> _EXERCISE REQUIREMENTS_:
In the listing below, find the line holding "[RSSで更新情報を購読] (1318, 973)" and the line holding "Infrastructure (149, 1703)". Write out those two lines and all lines between, exactly, and nothing more.

─── DATA

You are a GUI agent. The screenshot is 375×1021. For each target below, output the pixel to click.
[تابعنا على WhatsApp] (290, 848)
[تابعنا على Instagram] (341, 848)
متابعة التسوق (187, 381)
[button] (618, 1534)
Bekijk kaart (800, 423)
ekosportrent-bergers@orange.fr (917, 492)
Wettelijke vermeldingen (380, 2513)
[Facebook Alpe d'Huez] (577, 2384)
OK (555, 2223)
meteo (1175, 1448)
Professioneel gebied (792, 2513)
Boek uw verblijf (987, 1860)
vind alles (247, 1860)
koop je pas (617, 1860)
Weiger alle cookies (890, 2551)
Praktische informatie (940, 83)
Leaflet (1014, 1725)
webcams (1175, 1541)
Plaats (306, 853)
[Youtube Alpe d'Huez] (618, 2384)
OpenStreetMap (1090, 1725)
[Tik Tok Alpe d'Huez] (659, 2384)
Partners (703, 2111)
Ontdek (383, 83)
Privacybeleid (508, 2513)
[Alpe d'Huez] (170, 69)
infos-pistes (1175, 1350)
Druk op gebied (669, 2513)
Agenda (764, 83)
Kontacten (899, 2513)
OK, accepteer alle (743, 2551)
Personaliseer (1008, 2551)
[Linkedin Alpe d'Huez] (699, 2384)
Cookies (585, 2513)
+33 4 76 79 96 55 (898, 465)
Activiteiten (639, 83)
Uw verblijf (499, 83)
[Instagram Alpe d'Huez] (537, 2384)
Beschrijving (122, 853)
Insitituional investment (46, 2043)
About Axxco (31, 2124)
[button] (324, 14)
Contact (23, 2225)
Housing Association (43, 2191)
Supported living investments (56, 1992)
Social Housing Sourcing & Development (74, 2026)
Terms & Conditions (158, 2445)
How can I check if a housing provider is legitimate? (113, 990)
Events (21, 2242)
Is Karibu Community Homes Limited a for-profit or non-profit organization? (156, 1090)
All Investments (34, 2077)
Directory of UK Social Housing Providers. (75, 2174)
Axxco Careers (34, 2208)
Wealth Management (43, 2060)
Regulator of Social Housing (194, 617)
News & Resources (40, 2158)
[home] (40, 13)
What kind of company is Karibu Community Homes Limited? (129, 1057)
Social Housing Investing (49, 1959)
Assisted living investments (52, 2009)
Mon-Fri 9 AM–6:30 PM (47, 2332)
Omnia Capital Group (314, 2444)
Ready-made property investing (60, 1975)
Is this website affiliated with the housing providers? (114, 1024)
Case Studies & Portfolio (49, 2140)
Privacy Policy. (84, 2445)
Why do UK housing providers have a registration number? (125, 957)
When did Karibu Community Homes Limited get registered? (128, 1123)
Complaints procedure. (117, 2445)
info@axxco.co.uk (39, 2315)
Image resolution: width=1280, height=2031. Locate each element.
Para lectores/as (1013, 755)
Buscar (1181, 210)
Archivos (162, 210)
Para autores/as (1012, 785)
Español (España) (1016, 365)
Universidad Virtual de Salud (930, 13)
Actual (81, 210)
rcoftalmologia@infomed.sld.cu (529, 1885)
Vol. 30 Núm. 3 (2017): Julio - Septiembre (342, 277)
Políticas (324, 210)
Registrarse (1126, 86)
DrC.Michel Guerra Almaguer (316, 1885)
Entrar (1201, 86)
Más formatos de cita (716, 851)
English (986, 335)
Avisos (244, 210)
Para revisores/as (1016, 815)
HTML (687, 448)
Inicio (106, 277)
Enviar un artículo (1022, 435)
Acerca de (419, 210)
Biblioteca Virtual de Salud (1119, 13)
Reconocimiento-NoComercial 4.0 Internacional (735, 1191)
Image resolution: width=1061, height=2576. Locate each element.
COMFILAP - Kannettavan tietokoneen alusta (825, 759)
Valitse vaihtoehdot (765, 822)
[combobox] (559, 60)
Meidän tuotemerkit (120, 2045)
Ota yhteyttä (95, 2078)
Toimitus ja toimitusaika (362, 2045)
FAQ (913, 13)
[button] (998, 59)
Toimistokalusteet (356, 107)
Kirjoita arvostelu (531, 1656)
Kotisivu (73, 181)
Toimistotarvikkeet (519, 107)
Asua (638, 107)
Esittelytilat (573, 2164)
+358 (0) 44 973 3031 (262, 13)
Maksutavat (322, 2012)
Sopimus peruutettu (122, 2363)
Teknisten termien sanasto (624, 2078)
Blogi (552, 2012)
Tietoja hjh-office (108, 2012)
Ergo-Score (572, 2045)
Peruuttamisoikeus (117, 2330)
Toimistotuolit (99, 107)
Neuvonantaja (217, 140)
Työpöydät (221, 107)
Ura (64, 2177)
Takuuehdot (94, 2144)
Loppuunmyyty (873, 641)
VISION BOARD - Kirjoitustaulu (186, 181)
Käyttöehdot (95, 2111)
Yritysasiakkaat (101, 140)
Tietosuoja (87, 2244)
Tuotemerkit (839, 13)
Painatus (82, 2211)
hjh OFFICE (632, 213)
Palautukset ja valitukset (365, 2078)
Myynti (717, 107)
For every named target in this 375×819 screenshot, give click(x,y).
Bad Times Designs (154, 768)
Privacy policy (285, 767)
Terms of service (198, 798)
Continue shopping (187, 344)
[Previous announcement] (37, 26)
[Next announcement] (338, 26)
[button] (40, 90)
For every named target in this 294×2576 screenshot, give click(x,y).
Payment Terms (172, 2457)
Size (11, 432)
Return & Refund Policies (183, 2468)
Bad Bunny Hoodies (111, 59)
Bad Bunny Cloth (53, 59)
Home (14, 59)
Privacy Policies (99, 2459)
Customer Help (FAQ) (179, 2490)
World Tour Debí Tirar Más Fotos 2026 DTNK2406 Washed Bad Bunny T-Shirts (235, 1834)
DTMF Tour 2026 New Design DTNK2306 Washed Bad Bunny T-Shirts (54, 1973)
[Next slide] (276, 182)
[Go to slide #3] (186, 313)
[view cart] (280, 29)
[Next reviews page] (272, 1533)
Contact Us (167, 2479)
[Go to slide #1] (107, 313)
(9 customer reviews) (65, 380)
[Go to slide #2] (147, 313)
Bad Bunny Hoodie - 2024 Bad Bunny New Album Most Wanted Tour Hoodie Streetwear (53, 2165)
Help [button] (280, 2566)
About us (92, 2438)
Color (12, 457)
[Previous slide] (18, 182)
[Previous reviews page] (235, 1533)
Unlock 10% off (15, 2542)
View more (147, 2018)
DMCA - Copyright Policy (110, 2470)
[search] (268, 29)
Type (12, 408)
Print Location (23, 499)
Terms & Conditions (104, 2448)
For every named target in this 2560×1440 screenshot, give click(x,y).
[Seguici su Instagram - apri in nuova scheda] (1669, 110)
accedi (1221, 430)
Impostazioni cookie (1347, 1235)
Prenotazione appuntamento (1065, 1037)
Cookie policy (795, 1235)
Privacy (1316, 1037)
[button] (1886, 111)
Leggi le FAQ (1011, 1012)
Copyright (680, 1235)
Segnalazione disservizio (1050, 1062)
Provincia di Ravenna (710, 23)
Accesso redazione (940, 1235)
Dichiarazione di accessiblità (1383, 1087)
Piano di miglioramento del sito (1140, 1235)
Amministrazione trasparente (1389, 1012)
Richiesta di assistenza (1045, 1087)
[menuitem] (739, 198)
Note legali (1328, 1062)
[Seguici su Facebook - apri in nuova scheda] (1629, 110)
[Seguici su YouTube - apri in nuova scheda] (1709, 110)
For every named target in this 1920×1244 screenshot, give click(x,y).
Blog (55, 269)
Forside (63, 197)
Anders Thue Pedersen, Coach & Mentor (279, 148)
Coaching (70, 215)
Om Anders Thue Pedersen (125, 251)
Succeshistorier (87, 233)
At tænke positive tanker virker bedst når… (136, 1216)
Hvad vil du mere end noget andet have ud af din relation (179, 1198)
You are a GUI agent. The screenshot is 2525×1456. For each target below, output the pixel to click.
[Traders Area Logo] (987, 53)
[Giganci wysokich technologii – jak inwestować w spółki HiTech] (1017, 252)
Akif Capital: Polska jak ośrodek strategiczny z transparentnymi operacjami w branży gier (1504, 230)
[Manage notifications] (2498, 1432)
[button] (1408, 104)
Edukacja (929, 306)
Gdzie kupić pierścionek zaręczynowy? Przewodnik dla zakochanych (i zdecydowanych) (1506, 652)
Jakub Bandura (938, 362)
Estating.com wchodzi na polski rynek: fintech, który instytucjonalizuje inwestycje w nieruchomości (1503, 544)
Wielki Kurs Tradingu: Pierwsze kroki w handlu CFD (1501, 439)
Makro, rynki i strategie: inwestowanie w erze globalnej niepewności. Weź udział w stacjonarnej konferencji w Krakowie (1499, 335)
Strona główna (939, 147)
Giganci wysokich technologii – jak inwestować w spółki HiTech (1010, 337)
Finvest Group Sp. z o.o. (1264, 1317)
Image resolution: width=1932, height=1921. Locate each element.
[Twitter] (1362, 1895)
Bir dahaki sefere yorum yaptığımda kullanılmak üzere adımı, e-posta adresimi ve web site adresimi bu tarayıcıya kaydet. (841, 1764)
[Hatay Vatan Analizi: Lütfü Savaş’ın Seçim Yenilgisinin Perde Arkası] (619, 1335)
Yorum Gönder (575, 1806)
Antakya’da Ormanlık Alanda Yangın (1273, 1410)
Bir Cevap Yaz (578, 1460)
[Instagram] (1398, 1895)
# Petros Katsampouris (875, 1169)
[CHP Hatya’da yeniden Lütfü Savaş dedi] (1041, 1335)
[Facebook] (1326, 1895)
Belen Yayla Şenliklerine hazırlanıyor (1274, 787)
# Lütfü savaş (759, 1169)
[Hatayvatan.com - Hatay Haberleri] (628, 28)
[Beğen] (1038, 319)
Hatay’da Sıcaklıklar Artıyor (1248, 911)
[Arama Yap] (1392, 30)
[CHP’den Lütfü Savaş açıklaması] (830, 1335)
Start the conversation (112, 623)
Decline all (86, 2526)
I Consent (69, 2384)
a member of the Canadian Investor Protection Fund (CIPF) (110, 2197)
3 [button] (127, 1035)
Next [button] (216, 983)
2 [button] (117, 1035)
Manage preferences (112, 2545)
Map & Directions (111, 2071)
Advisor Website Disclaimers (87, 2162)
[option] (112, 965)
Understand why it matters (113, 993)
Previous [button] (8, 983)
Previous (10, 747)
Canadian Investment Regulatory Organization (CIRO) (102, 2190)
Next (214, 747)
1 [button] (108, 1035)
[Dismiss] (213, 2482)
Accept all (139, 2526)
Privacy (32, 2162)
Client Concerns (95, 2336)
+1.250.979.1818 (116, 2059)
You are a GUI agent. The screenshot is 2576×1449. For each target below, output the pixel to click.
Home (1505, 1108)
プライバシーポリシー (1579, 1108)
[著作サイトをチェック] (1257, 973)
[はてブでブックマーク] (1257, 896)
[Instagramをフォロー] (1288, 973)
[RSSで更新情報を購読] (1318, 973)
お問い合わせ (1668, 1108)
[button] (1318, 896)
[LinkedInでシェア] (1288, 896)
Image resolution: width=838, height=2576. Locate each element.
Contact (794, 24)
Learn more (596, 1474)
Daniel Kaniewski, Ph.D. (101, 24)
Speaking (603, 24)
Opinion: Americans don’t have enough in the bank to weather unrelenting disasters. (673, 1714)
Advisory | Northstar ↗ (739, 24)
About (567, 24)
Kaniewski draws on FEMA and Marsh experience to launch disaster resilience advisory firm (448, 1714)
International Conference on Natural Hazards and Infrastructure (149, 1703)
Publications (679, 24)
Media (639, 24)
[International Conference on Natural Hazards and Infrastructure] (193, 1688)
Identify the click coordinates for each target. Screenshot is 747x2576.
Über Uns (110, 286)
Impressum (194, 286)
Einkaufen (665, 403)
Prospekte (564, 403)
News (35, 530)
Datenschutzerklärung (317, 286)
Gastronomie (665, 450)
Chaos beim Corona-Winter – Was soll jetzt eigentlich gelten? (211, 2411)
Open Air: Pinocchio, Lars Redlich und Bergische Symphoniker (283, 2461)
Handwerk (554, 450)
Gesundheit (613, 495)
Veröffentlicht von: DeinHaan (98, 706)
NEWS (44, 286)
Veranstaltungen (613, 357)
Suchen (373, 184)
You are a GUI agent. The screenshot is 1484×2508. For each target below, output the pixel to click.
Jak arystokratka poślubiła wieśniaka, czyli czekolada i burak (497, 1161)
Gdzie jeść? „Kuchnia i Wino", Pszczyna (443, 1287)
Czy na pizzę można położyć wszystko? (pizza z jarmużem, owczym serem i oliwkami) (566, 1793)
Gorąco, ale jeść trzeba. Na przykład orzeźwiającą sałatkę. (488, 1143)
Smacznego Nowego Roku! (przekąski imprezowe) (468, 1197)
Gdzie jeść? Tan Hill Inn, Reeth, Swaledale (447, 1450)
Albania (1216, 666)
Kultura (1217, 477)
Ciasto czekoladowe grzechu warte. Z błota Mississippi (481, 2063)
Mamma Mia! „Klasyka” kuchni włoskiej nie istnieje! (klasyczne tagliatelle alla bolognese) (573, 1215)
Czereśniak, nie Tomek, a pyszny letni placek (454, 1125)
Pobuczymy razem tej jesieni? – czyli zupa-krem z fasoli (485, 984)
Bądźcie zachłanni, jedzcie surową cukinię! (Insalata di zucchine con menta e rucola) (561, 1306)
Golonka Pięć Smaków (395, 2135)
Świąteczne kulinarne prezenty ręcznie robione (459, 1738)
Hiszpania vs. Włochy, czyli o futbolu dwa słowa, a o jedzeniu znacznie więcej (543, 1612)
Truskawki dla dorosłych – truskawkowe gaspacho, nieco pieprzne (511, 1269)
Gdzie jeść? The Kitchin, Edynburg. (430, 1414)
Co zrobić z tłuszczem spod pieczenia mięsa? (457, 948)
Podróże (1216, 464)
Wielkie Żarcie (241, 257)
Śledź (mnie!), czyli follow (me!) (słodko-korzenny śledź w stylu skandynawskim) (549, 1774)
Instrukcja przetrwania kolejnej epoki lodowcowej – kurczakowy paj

──────

> _EXPECTED OUTPUT_:
[RSSで更新情報を購読] (1318, 973)
お問い合わせ (1668, 1108)
[button] (1318, 896)
[LinkedInでシェア] (1288, 896)
Image resolution: width=838, height=2576. Locate each element.
Contact (794, 24)
Learn more (596, 1474)
Daniel Kaniewski, Ph.D. (101, 24)
Speaking (603, 24)
Opinion: Americans don’t have enough in the bank to weather unrelenting disasters. (673, 1714)
Advisory | Northstar ↗ (739, 24)
About (567, 24)
Kaniewski draws on FEMA and Marsh experience to launch disaster resilience advisory firm (448, 1714)
International Conference on Natural Hazards and Infrastructure (149, 1703)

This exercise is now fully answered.